On Friday, Corp Fin posted a handful of new CDIs, including six new Exchange Act Forms CDIs that address clawbacks-related checkboxes on the Form 10-K cover page and the timing of required Item 402(w)(2) disclosure and one new Exchange Act Rules CDI that addresses co-registrants in a de-SPAC transaction. Below, I’ve paraphrased the Form 10-K CDIs, and I addressed the de-SPAC CDI in a DealLawyers.com blog.
104.20: When an issuer reports a change to its previously issued financial statements in an annual report, it should determine whether “the financial statements of the registrant included in the filing reflect the correction of an error to previously issued financial statements” for purposes of the check box by looking to applicable accounting guidance on whether the change represents the correction of an error. The CDI notes that this includes “Big R” restatements and “little r” restatements but excludes “out-of-period adjustments” since the previously issued financial statements are not revised.
104.21: Companies must mark the check box on the cover of an amended annual report to indicate that the restatement “required a recovery analysis of incentive-based compensation received by any of the registrant’s executive officers during the relevant recovery period” pursuant to Exchange Act Rule 10D-1(b) even when (1) no incentive-based compensation was received by any executive officers at all during the relevant time frame or (2) incentive-based compensation was received but that incentive-based compensation was not based on a financial reporting measure impacted by the restatement (and explain).
104.22: After filing an amended 20X3 10-K, an issuer includes the same restated financial statements in its subsequent 20X4 annual report. Assuming there are no additional restatements, the staff will not object to the check boxes remaining unmarked on the cover page of the 20X4 annual report. But the proxy or information statement filed during 20X5 that includes 20X4 executive compensation information pursuant to Item 402 must also include the disclosure of Item 402(w)(2) of Regulation S-K.

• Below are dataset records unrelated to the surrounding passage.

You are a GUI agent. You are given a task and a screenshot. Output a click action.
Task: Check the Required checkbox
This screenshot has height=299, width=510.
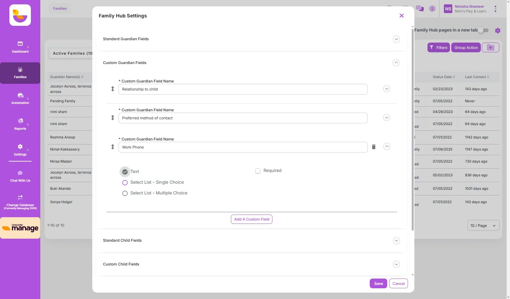tap(258, 171)
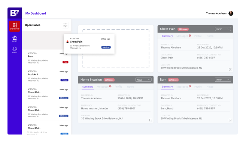The height and width of the screenshot is (142, 243).
Task: Expand the Burn card view
Action: (230, 120)
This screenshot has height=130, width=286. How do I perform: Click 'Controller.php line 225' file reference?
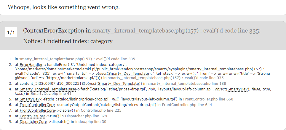[101, 111]
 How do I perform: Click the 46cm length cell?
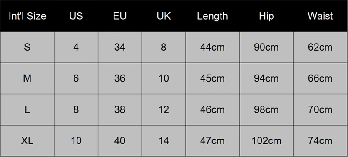[213, 109]
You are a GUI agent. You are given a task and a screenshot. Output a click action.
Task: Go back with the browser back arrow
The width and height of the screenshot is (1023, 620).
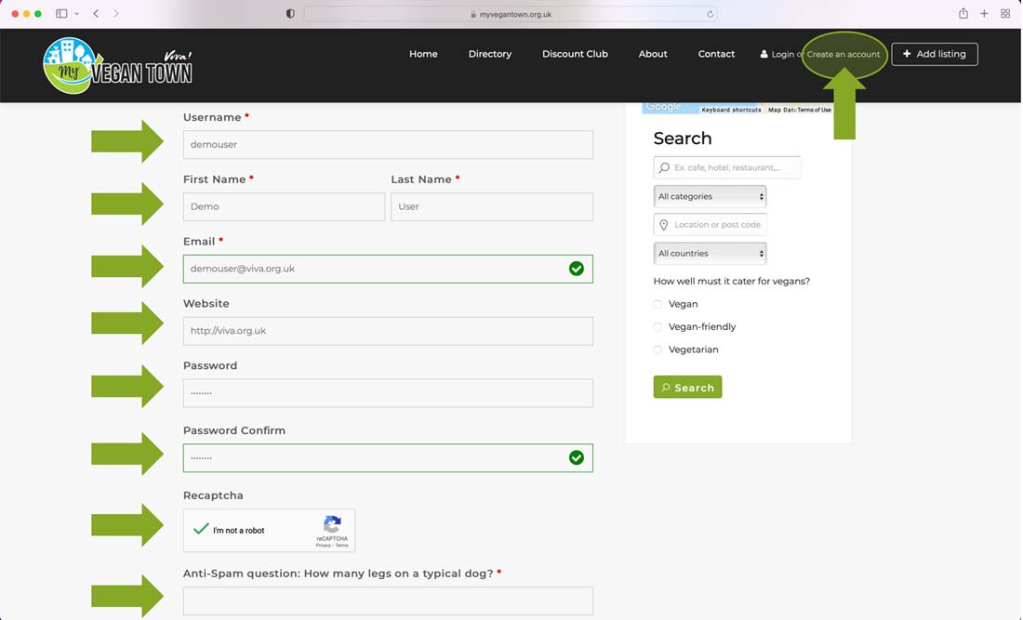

104.23: If an issuer discovers an error in its previously issued 20X3 financial statements in 20X5 (prior to filing the 20X4 annual report), applies its recovery policy, determines that no recovery is required, checks both boxes on its 20X4 annual report and provides Item 402(w)(2) disclosure in its proxy or information statement incorporated by reference, the staff will not object if the 20X5 annual report does not include or incorporate by reference Item 402(w)(2) disclosure, notwithstanding that the restatement occurred “during…the [issuer’s] last completed fiscal year” as long as there are no additional facts that would affect the conclusion of the prior Exchange Act Rule 10D-1(b) recovery analysis that no recovery is required.
104.24: An issuer initially reports a restatement of an annual period in a form that does not include a cover page check box requirement – for example, a Form 8-K or a registration statement. If that annual period is presented in the issuer’s financial statements in its next annual report, the issuer is required to mark that check box on the cover page of that annual report.

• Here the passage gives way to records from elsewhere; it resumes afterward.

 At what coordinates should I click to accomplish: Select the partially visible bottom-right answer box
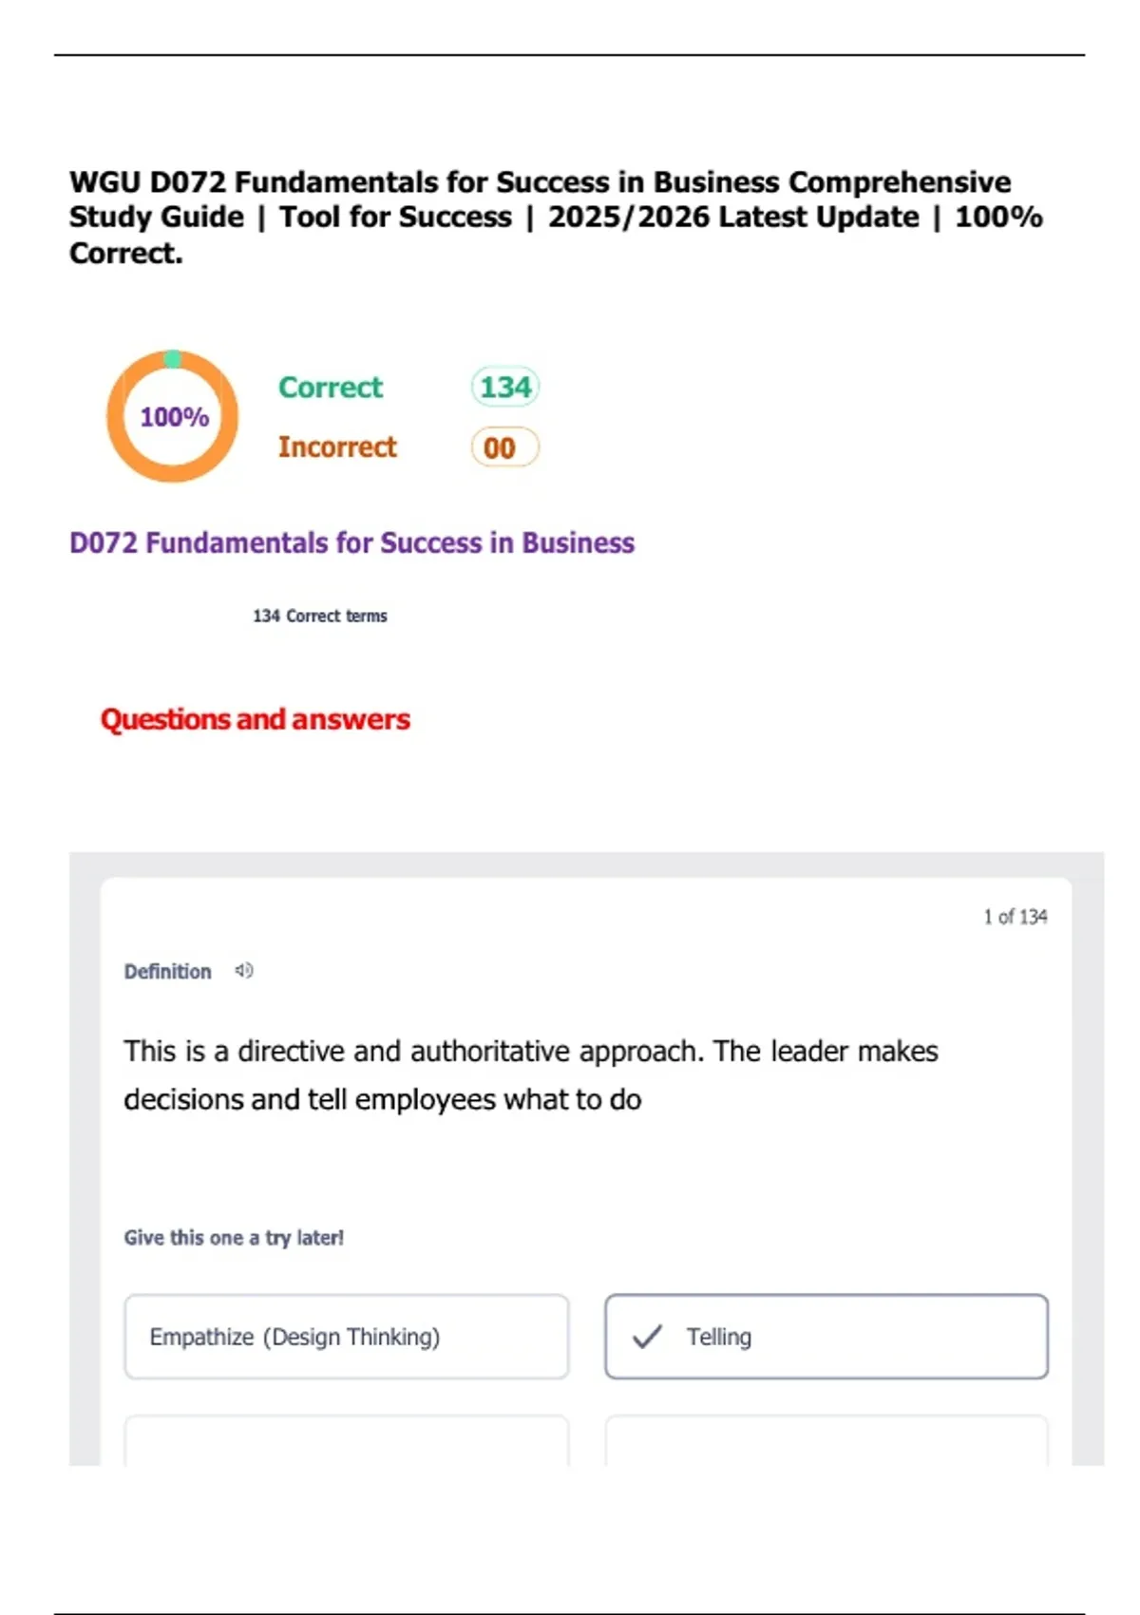[827, 1441]
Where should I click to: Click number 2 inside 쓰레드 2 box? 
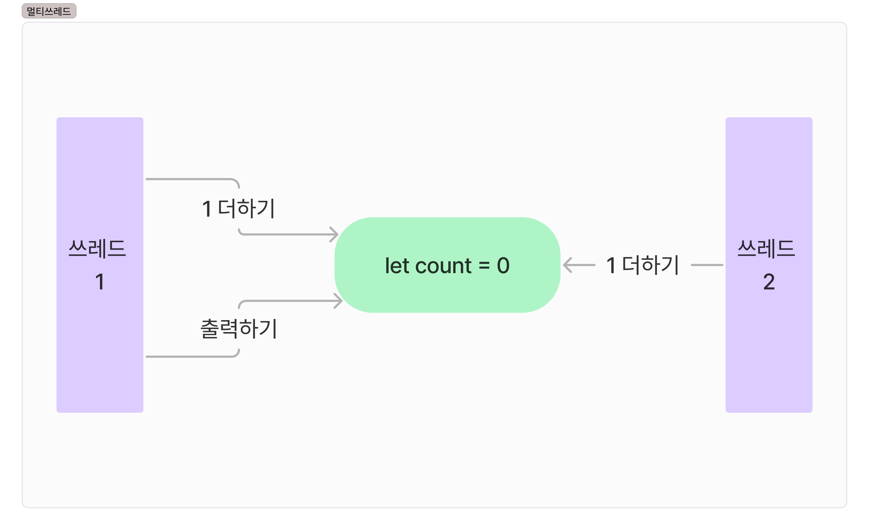[x=769, y=282]
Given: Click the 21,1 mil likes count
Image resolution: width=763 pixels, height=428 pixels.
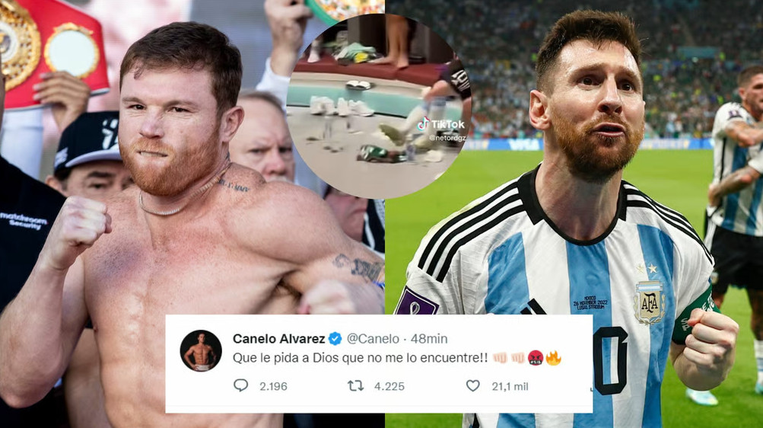Looking at the screenshot, I should point(510,386).
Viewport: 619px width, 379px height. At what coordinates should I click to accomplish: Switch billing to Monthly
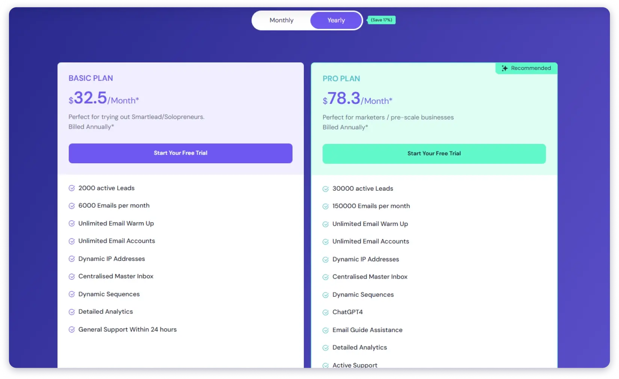point(281,20)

104.25: If an issuer determines in the fourth quarter that it is required to prepare restatements of its first, second and third quarterly periods of that year, the issuer is not required to mark any of the check boxes on the cover page of its annual report even if the issuer includes disclosures about the interim restatements in a footnote to the annual period financial statements. However, it must provide disclosure pursuant to Item 402(w) of Regulation S-K in its 10-K or proxy or information statement since, for purposes of that disclosure, an accounting restatement is not limited to one that impacts annual periods.